Additionally, four separate multilevel linear spline models (MLSM) were used to examine the relationship between lnAF-alb and change in infant growth (WAZ, LAZ, WLZ, and height) at three time intervals (6 to 12 months, 12 to 18 months, and 18 to 24 months). These were added as spline models to allow the slopes to be estimated separately for different observation periods (as the infant growth was not linear during the observation periods). Spline models can also estimate the effect of aflatoxin on different age periods of infant growth. These models use lnAF-alb value at 6, 12 or 18 months as the baseline exposure level of the next 6 months to evaluate its effect on infant growth in the next 6 months. To increase the flexibility in modelling infant growth, a series of linear splines with knots were used to model change in infant growth at the different time intervals. In each model knot points were set at 12 and 18 months, which allowed different linear slopes from 6 to 12 months, 12 to 18 months, and 18 to 24 months, with these slopes varying between individuals. To determine the effect of aflatoxin exposure on change in infant growth for the three time periods, lnAF-alb (modelled as a continuous variable) at 6, 12, and 18 months and their interactions with the linear splines for the three time intervals were then included in the model. If lnAF-alb were related to change in infant growth within a period of time, the interaction would be significantly different from zero.
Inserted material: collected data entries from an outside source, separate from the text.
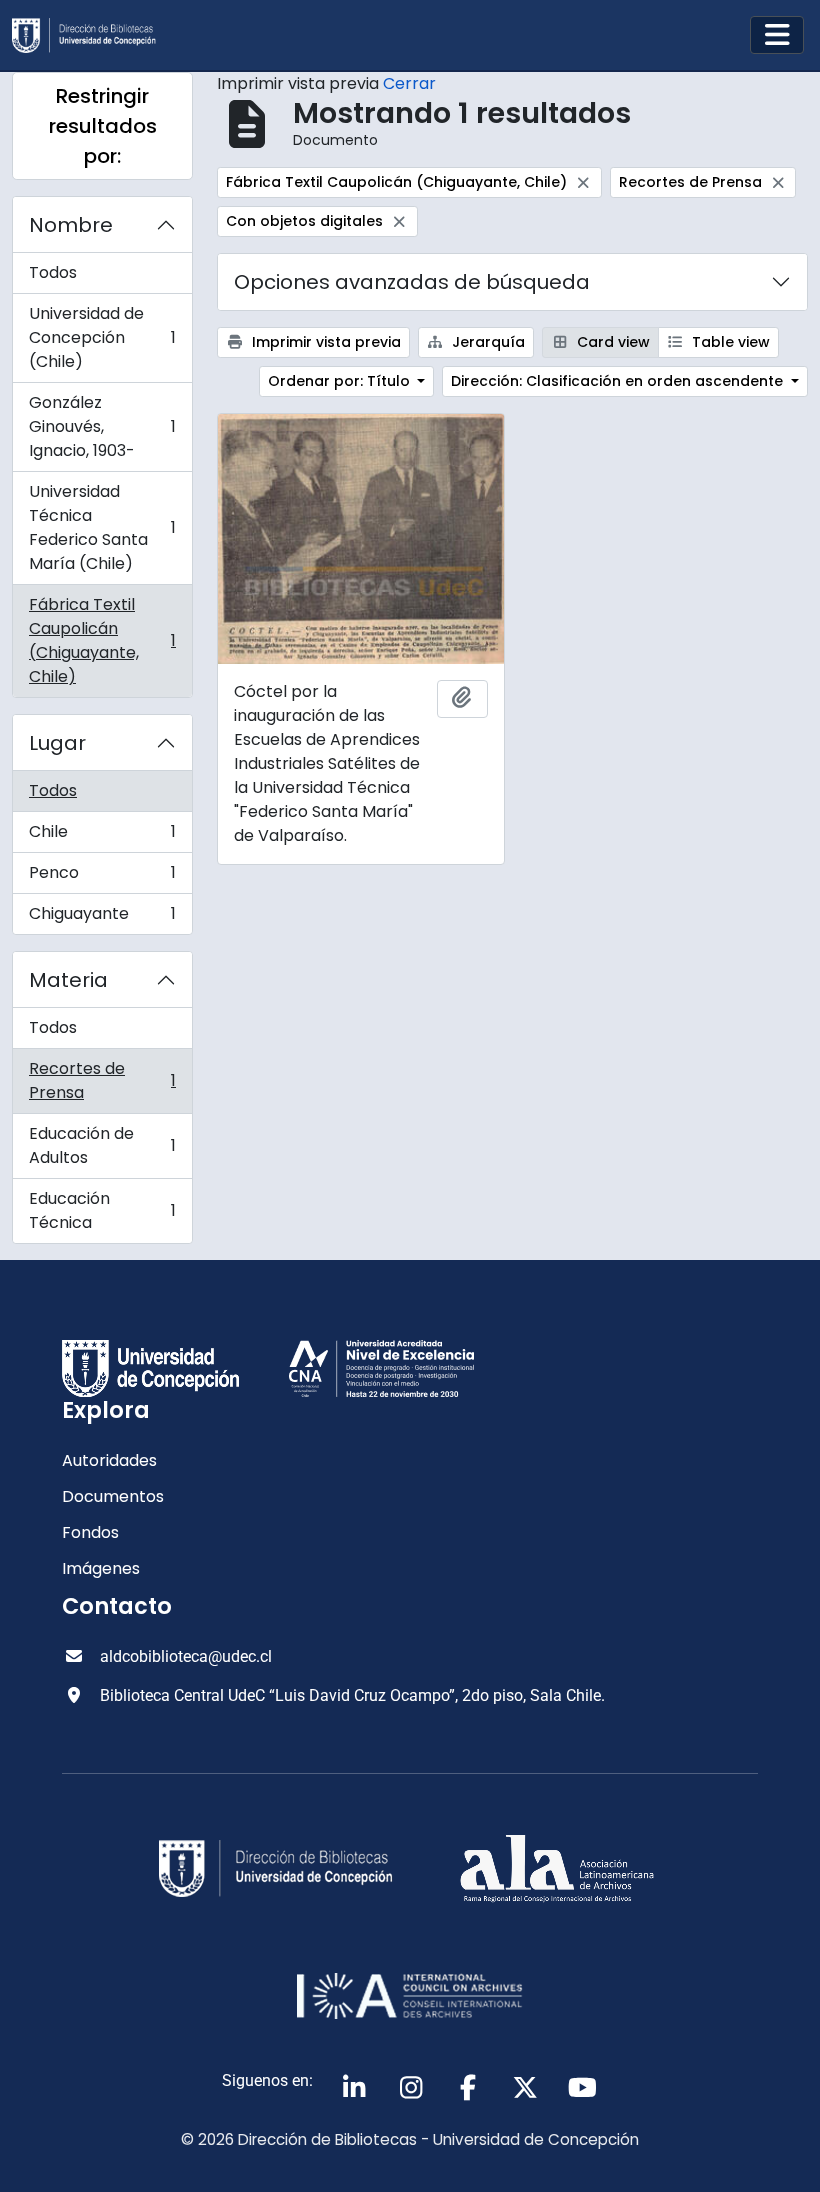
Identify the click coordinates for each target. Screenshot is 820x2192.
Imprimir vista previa (324, 342)
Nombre (71, 225)
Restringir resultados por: (103, 126)
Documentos (113, 1496)
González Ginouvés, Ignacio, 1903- (102, 426)
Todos (53, 272)
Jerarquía (486, 342)
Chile (102, 836)
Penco (102, 877)
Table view (729, 342)
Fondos (90, 1532)
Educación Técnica (102, 1210)
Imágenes (101, 1568)
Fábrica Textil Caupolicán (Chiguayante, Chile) (102, 640)
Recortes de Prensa (102, 1080)
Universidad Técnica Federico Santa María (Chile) (102, 527)
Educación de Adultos (102, 1145)
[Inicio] (92, 35)
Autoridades (109, 1460)
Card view (611, 342)
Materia (68, 980)
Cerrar (409, 83)
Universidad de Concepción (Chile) (102, 337)
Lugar (57, 743)
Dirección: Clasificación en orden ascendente (619, 381)
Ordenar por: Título (341, 381)
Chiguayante (102, 918)
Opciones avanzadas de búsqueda (412, 282)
In the MLSMs, adjustments were made for potential confounders identified from previous studies, these included season of sampling (measured at 6, 12, 18, and 24 months), mother’s household quality, supplementation group, infant morbidity, and age (months) of introduction of non-breast milk foods. Random effects for the baseline body size and the change in infant growth between 6 and 12 months, as indicators of growth scores, measured at three time points (6, 9, and 12 months) within this interval, were included.
Relationship between aflatoxin exposure and IGF-axis proteins
The associations between lnAF-alb measured at 6, 12, and 18 months of age, and IGF-1 and IGFBP-3 measured at 12 and 18 months of age were examined using Pearson Correlation. Mixed ANOVAs were used to investigate whether change in IGF-1/IGFBP-3 from 12 to 18 months of age was associated with the interaction between the level of AF-alb measured at 12 months of age and time. AF-alb measured at 12 months of age was divided into ‘high exposure’ and ‘low exposure’ by means of a median split, and was the between-subject factor in each model. Time was the within-subject factor in each model, and represented IGF-1/IGFBP-3 measured at 12 and 18 months.